Fri, 18 Jun 1999 Source: Reuters

12:09 p.m. Jun 17, 1999 Eastern

ABIDJAN, June 17 (Reuters) - A senior Ghanaian delegation will be in Ivory Coast on July 14 or 15 to discuss how the two countries can coordinate cocoa sales in the 1999/2000 (Oct-Sept) season, Ivory Coast's trade minister said on Thursday.

Ivory Coast's cocoa sector is to be liberalised from the new season and government control over exports will end.

Guy-Alain Gauze, formerly commodities minister and now with a wider brief for foreign trade, told a business meeting the Ghanaian team would be led by Finance Minister Richard Kwame Peprah and John-Henry Newman, chief executive of the Ghana Cocoa Board.

He said the cocoa market perception was that from 1999/2000 Ivory Coast would give priority to spot sales.

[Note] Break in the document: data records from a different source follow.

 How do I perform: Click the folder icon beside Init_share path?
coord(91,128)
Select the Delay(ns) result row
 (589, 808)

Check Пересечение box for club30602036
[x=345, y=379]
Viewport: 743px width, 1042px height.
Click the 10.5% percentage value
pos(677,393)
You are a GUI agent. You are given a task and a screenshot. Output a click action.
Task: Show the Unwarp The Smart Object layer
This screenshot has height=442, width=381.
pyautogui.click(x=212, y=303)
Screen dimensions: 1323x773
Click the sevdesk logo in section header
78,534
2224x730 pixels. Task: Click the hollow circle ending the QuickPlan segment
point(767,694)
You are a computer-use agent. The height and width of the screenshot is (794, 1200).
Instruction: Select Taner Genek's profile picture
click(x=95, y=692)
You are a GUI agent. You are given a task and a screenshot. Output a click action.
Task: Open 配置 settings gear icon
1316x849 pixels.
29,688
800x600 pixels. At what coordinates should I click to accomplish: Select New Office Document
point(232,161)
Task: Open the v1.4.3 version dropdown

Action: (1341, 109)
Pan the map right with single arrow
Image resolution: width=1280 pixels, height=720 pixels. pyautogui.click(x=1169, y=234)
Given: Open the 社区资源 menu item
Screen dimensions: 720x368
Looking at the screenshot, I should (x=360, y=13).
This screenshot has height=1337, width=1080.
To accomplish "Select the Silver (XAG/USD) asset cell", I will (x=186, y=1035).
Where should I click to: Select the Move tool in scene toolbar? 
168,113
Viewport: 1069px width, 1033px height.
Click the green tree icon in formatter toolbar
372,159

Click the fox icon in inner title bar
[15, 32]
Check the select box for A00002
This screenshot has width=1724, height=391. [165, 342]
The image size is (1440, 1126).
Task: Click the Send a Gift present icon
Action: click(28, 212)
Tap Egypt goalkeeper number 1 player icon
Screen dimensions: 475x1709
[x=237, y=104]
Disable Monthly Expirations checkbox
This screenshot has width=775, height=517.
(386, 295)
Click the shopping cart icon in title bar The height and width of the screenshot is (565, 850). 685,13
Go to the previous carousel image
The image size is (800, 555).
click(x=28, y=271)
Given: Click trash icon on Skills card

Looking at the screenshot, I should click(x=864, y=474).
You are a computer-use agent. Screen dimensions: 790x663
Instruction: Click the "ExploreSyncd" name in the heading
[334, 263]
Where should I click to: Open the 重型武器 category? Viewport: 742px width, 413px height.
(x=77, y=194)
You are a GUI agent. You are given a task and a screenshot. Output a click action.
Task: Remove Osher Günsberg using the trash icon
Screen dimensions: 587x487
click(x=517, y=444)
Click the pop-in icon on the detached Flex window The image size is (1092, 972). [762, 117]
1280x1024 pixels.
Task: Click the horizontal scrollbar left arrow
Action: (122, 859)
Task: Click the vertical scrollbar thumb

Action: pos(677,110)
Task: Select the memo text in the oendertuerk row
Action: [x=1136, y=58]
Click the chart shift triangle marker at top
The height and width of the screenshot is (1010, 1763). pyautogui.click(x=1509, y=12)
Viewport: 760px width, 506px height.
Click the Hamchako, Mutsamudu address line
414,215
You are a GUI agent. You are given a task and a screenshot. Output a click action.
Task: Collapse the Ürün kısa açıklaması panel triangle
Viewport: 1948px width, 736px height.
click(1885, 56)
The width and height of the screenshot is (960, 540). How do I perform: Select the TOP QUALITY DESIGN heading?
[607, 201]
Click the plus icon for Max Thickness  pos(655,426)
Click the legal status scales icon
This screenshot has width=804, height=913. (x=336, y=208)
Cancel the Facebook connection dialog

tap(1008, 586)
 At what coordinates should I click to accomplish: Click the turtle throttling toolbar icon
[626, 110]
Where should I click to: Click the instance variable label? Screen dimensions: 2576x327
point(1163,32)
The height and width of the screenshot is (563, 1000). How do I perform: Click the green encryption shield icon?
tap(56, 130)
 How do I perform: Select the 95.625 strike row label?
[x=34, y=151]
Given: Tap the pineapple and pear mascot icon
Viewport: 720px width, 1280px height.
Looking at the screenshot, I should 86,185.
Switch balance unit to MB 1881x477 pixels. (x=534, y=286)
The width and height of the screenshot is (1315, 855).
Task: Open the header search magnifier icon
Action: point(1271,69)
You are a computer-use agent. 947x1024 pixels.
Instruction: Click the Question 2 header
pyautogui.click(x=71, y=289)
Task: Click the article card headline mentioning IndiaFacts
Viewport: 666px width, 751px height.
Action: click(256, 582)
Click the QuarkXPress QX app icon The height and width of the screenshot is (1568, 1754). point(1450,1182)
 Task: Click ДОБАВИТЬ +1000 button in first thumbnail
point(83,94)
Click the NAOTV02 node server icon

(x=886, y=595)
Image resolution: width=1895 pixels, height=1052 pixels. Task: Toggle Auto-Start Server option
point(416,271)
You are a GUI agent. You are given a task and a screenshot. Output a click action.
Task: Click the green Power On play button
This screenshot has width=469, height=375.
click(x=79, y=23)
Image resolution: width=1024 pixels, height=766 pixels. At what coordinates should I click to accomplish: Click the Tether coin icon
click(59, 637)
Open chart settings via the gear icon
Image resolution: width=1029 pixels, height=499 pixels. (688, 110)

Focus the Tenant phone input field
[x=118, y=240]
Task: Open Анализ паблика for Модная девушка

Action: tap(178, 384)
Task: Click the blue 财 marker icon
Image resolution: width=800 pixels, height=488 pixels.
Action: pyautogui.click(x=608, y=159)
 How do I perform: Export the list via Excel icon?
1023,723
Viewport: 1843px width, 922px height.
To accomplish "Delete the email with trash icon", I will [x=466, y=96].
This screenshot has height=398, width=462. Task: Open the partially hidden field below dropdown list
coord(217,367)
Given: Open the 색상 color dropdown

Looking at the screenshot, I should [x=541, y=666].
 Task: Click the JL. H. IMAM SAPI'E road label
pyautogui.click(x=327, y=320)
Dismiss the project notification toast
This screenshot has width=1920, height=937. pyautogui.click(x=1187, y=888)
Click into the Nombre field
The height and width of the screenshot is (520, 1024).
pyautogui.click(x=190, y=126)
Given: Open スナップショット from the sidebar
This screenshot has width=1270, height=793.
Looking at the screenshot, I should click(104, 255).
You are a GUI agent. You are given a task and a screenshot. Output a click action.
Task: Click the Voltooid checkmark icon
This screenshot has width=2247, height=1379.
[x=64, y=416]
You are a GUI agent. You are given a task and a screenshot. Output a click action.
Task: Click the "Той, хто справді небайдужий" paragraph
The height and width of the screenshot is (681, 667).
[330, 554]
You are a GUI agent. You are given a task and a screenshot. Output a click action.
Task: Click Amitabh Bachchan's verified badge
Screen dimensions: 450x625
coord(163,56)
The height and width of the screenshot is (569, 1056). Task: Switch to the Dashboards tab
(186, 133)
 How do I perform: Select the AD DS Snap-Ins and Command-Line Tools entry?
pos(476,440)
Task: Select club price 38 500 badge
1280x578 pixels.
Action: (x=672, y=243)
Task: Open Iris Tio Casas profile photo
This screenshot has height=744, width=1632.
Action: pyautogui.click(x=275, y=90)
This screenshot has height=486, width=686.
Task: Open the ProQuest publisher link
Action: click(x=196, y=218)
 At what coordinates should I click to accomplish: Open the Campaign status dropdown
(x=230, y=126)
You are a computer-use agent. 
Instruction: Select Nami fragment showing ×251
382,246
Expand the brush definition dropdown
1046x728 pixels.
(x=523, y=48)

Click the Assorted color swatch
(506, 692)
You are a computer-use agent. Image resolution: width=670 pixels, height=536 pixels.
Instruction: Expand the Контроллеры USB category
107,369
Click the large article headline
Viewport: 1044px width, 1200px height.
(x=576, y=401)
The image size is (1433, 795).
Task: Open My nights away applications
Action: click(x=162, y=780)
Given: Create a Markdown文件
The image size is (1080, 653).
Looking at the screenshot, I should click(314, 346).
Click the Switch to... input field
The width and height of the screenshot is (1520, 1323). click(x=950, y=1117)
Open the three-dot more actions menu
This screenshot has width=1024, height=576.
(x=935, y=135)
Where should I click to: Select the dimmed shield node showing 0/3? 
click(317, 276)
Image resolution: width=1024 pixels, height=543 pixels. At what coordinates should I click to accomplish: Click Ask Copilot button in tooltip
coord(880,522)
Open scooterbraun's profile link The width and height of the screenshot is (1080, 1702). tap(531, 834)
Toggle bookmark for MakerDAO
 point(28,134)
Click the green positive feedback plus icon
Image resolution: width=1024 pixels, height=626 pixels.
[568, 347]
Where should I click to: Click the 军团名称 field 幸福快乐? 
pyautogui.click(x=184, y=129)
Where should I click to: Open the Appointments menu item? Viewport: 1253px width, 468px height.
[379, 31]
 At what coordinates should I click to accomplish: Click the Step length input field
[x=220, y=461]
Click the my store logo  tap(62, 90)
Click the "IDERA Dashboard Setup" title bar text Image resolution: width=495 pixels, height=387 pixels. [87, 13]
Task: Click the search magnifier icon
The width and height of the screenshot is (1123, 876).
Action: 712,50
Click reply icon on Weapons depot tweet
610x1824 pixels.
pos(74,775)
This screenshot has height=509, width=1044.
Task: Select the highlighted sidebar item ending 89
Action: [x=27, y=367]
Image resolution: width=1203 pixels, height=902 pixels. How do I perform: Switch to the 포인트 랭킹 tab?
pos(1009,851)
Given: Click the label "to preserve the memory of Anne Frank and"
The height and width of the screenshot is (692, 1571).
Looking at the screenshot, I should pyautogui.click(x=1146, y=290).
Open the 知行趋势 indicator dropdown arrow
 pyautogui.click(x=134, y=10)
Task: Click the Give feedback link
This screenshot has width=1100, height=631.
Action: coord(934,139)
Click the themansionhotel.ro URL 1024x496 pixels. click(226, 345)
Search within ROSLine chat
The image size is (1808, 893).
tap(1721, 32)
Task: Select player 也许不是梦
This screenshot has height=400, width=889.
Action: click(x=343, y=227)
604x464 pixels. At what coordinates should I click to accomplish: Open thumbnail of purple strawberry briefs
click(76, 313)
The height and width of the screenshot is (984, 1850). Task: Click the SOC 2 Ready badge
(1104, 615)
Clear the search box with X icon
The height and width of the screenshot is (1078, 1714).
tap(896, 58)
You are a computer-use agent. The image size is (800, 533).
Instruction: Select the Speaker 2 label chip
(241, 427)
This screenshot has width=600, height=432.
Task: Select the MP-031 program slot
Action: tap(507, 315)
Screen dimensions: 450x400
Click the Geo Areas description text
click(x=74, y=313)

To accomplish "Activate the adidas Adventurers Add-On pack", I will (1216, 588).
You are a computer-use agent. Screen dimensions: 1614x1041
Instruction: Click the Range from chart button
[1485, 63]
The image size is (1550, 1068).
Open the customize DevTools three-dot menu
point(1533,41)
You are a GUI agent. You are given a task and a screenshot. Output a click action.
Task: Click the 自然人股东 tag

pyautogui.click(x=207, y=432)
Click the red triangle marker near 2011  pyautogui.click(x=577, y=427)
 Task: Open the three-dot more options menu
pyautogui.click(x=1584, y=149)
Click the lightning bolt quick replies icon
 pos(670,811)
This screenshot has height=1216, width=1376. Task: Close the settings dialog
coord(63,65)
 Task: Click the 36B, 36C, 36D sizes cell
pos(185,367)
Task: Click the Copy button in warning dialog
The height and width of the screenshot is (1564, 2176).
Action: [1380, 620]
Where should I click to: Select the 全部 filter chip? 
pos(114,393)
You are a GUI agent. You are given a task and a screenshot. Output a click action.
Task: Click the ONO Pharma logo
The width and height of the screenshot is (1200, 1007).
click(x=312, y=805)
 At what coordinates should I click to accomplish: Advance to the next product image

He described that as ``very dangerous'' since spot sales tended to depress the market.

Ivory Coast, as the world's leading cocoa producer, had to ensure that liberalisation did not hurt prices, with leading producer countries ``getting together to rationalise their production,'' Gauze said.

In addition to Ghana, he mentioned Indonesia, Malaysia, Cameroon and Nigeria.

Ivory Coast would give priority to ``futures sales'' rather than spot sales, he said, giving no indication of how the government could achieve this in a liberalised market.

``Liberalisation does not imply a lack of discipline and regulation,'' Gauze said, adding that Ghana and Ivory Coast would inform each other when they were selling onto the market.